A Greedy Man in a Hungry World: How (almost) everything you thought you knew about food is wrong: Unabridged edition
The UK’s most influential food and drink journalist shoots a few sacred cows of food culture.
The doctrine of local food is dead. Farmers’ markets are merely a lifestyle choice for the affluent middle classes. And ‘organic’ has become little more than a marketing label that is way past its sell by date. That may be a little hard to swallow for the ethically-aware food shopper but it doesn’t make it any less true. And now the UK’s most outspoken and entertaining food writer is ready to explain why.

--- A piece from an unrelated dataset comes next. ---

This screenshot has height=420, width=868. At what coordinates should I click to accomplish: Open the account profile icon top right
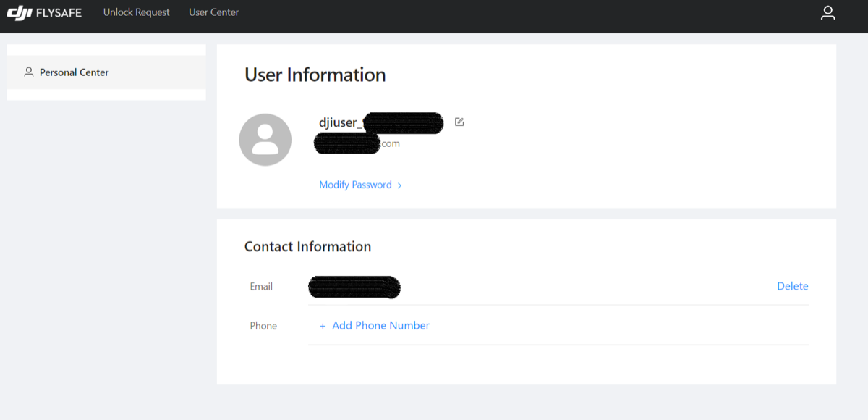coord(827,12)
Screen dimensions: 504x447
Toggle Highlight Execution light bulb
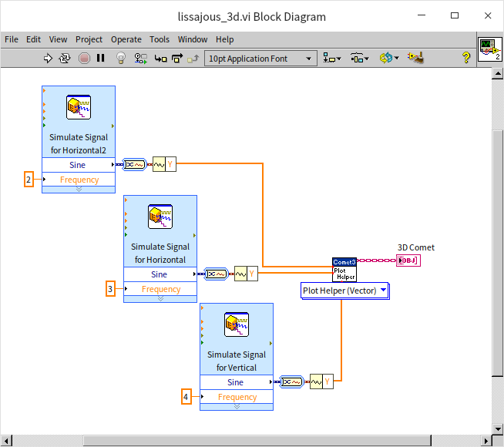pyautogui.click(x=121, y=58)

This engaging, witty and honest narrative is driven by the appetite of one large man: Jay Rayner – someone who lives to eat, but also understands that there is a world beyond the high-end obsessions of the farmers’ market. Combining sharply-observed memoir – growing up with the UK’s most famous agony aunt who also happened to be a bloody good TV chef; witnessing the arrival of McDonald’s and Dayville’s ice cream in Seventies London; working as a butcher’s boy – with hard-nosed reportage, Jay Rayner will blow conventional foodie wisdom apart. For here is the reality: within a few decades we will have nine billion mouths to feed, and we won’t be doing that by flogging free-range chickens from a stall in Borough market.
Jay explains why the doctrine of organic has been eclipsed by the need for sustainable intensification; and why the future lies in large-scale food production rather than the cottage industries that foodies often cheer for. From the the cornfields of Illinois to the killing lines of Yorkshire abattoirs, Rayner takes us on a journey that will change the way we shop, cook and eat forever. And give us a few belly laughs along the way.
”'If you want to eat clever in the 21st Century read Jay Rayner’s joyful book. The rules of lunch just changed” - Caitlin Moran, author of 'How To Be a Woman’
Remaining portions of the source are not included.